▸ Work task
Hand back, word for word, the lines from the one containing "Given: Select the Favorites star icon" to the end of the records, both included, and leave out pictures.

▸ Data for processing
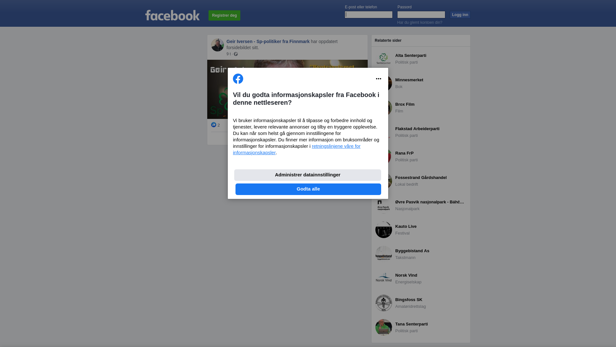Image resolution: width=616 pixels, height=347 pixels.
Task: Click the Facebook wordmark logo in header
Action: (172, 15)
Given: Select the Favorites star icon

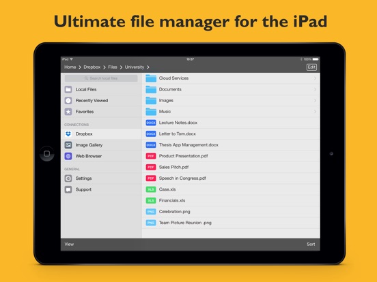Looking at the screenshot, I should pos(68,112).
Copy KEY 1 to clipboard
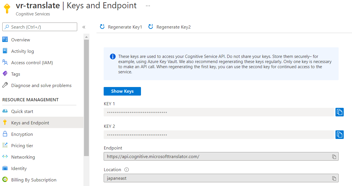 coord(339,112)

▸ Result
Given: Select the Favorites star icon

Looking at the screenshot, I should pos(68,112).
Copy KEY 1 to clipboard
 coord(339,112)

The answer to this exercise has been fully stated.